# Exercise instructions:
Once you find the line below that contains "Focus Email field in the last contact section", write it out along with every later line exactly as given, stopping only when the records end. Omit the pictures.

# Records provided:
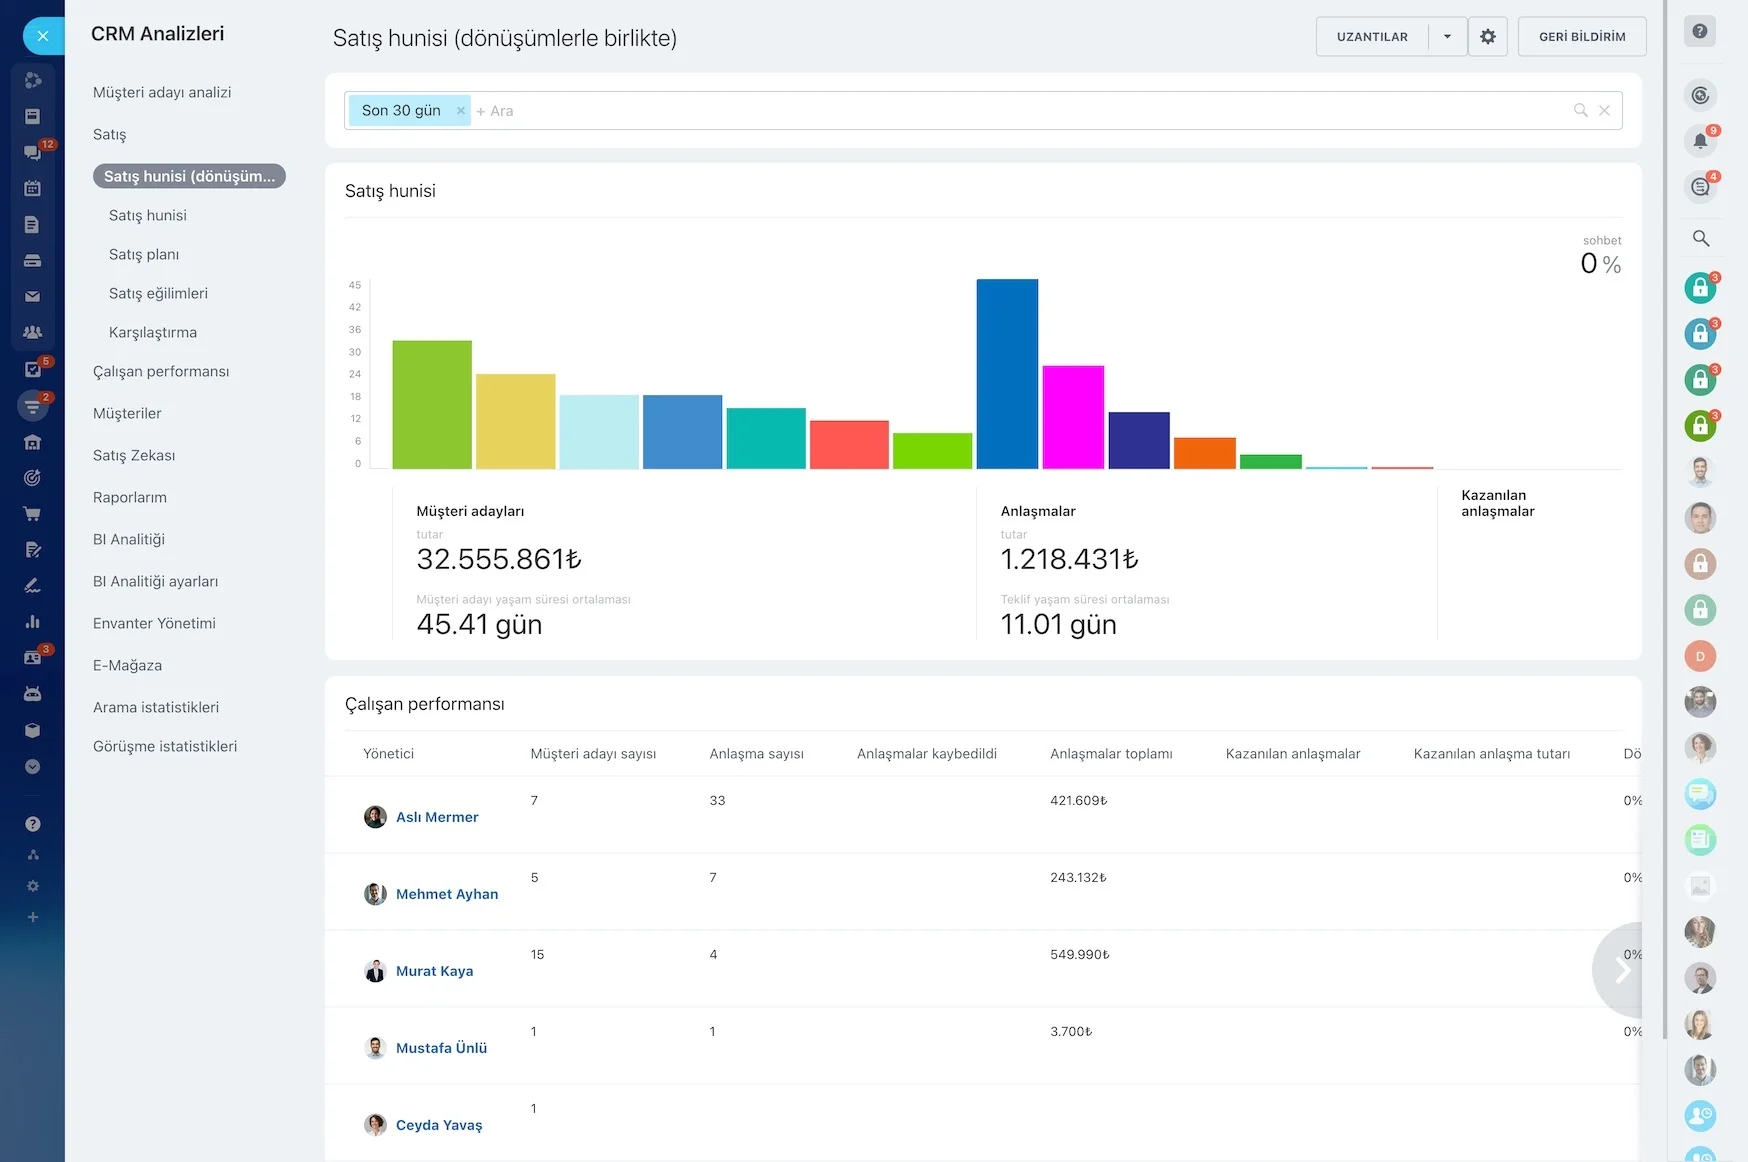Remove the Son 30 gün filter chip
Viewport: 1748px width, 1162px height.
[x=460, y=111]
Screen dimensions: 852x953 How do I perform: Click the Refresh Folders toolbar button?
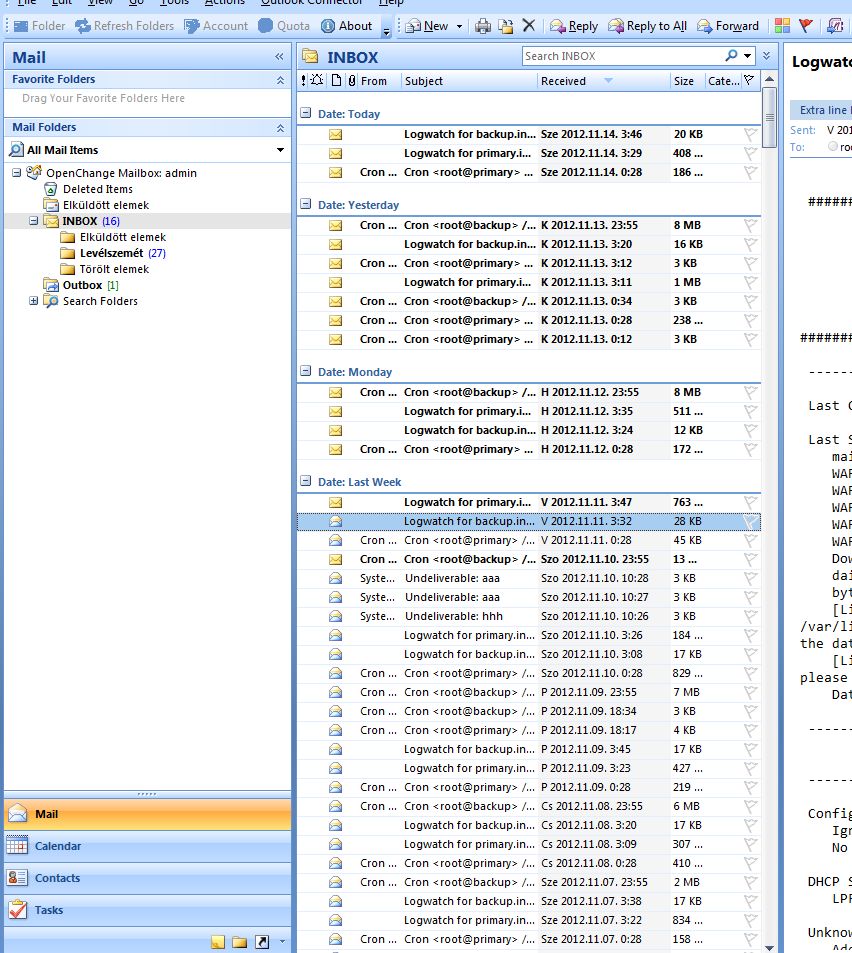pos(124,26)
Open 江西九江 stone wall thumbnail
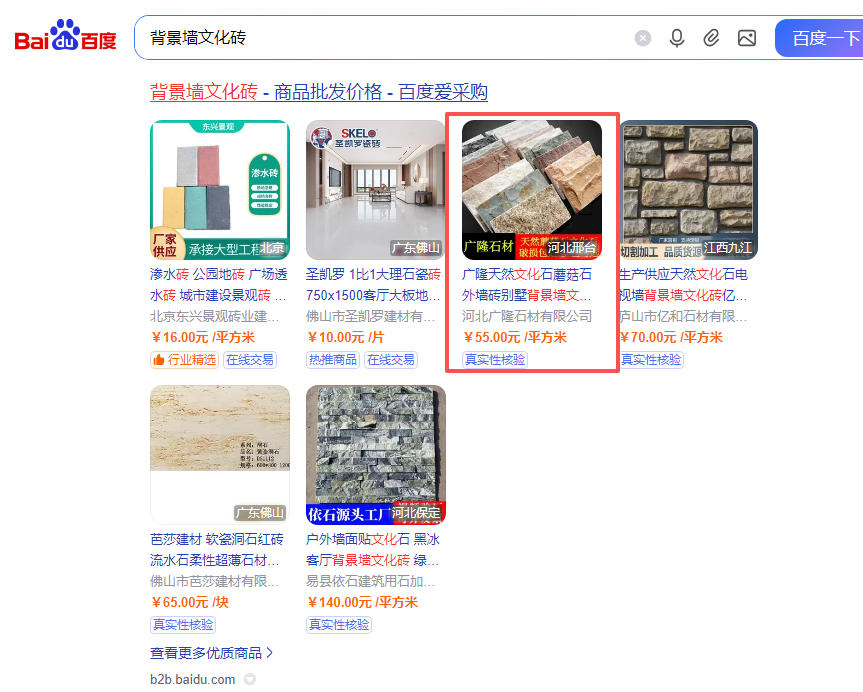Image resolution: width=863 pixels, height=692 pixels. click(x=687, y=190)
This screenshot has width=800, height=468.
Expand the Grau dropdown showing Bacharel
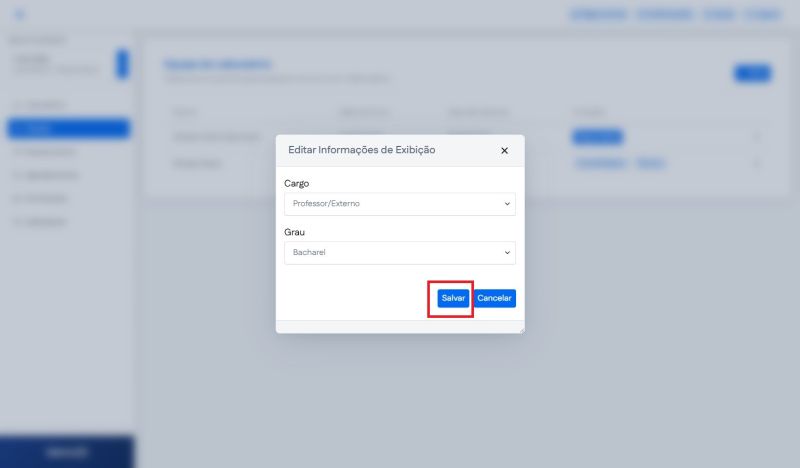pyautogui.click(x=399, y=253)
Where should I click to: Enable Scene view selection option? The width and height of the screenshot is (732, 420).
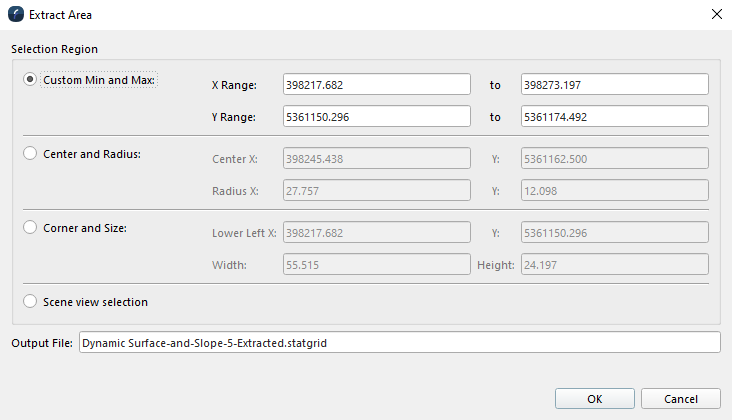pos(30,301)
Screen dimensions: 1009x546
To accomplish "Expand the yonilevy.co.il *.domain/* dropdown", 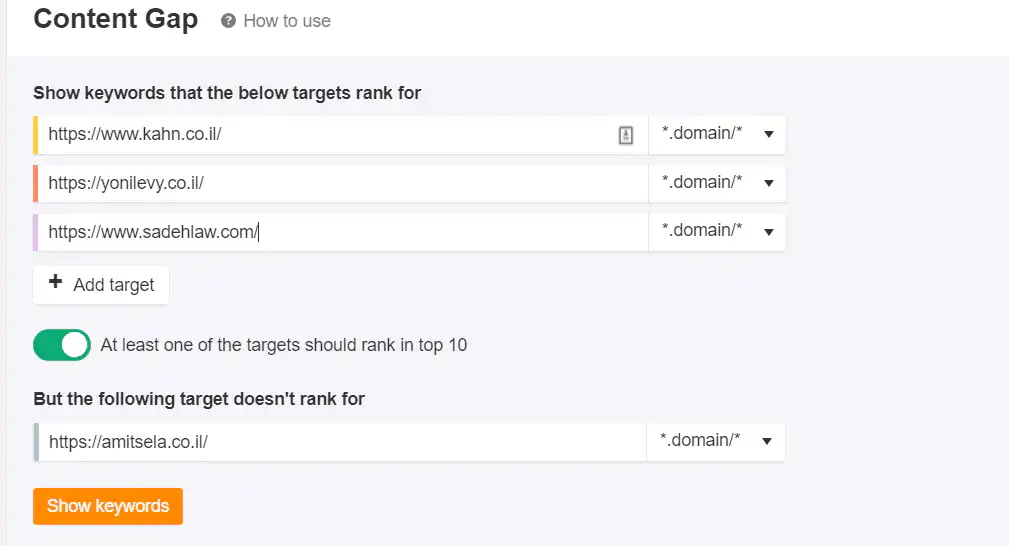I will pyautogui.click(x=717, y=182).
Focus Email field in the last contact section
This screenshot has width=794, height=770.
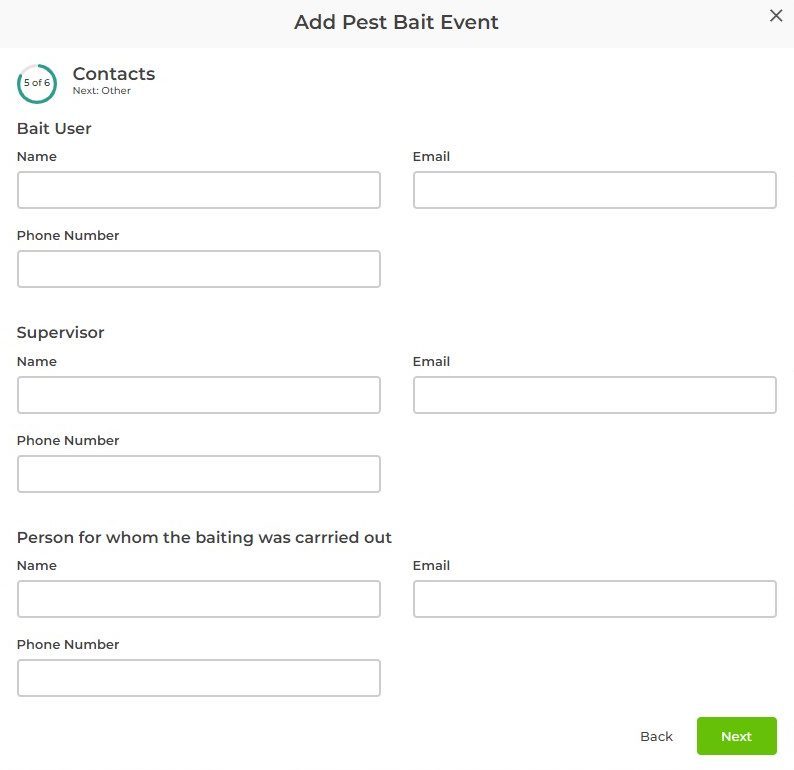[594, 599]
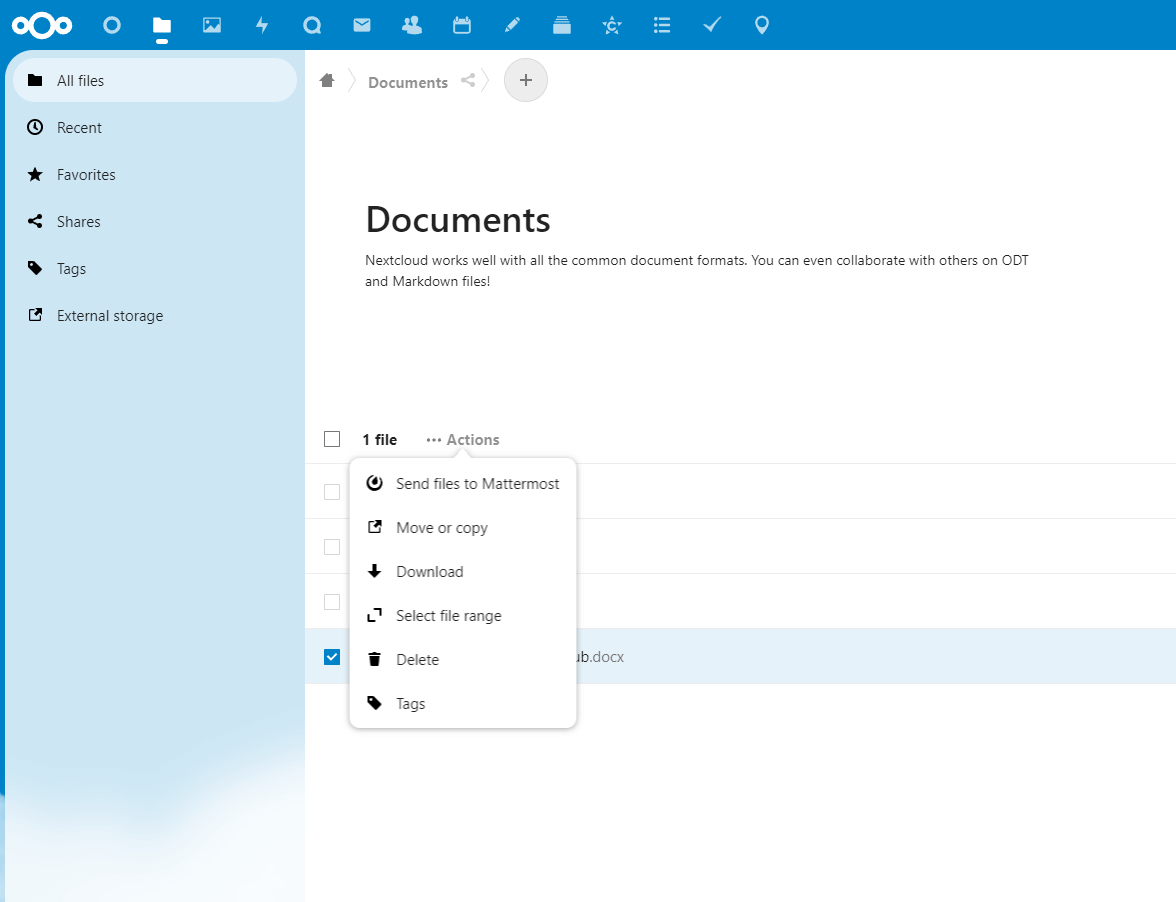This screenshot has height=902, width=1176.
Task: Open the Deck app icon
Action: click(x=562, y=25)
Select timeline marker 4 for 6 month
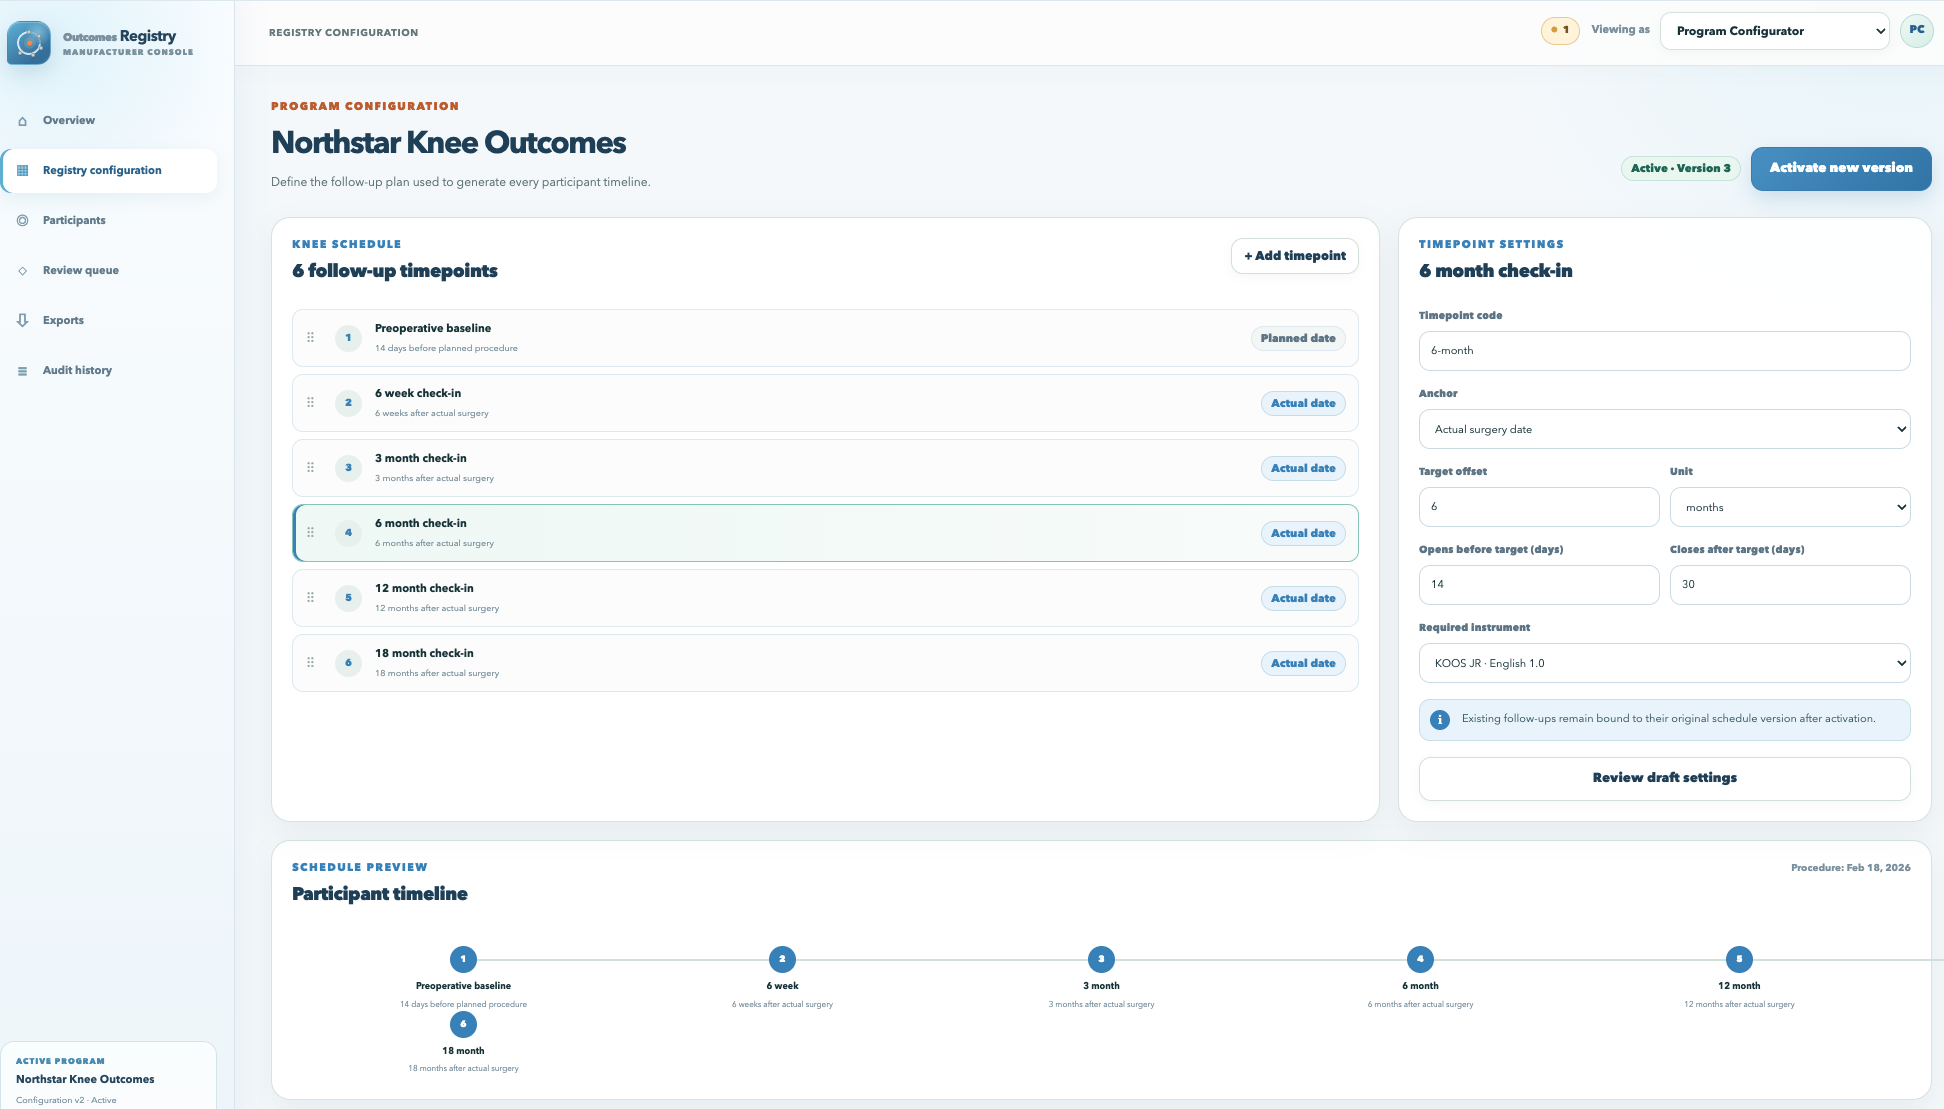This screenshot has height=1109, width=1944. point(1420,959)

# Result for this task:
Focus Email field in the last contact section
This screenshot has width=794, height=770.
[594, 599]
This screenshot has height=902, width=1176.
Task: Open the Deck app icon
Action: click(x=562, y=25)
Select timeline marker 4 for 6 month
This screenshot has height=1109, width=1944. point(1420,959)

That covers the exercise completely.